Search the data for the string "computer" and copy each line in which it appears.

_Data records_.
::::

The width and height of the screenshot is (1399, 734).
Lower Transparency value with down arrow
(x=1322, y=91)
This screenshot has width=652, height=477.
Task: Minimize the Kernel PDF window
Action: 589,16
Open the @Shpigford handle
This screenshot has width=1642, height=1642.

::::

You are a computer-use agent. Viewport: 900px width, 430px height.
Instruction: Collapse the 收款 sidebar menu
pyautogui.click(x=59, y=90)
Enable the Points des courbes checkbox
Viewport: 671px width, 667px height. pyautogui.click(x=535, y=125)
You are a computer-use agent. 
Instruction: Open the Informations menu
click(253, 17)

::::

_Response to this task_.
You are a computer-use agent. Viewport: 900px width, 430px height.
You are a computer-use agent. 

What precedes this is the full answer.